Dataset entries

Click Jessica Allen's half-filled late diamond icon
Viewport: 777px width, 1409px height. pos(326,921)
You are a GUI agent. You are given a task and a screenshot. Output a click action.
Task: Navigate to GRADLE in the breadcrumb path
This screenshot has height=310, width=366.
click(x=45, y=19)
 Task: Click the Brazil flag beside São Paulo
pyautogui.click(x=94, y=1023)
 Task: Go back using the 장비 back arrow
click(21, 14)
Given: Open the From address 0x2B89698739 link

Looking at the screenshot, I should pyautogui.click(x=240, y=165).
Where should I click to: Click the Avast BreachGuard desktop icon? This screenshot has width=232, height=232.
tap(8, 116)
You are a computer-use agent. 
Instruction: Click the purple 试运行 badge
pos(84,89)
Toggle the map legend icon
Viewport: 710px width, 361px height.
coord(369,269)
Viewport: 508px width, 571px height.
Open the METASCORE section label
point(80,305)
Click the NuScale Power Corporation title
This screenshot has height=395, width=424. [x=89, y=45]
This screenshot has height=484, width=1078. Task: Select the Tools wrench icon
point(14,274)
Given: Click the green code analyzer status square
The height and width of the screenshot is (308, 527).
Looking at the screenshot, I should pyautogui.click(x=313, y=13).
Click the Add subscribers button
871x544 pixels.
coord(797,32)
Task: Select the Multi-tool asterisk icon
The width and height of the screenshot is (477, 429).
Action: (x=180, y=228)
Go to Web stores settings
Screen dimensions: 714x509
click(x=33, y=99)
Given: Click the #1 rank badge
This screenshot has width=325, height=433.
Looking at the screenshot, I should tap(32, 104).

— What the task asks —
Using the records given above, list every line that includes the word "agent".

— Exercise result —
You are a GUI agent. You are given a task and a screenshot. Output a click action.
You are a computer-use agent. 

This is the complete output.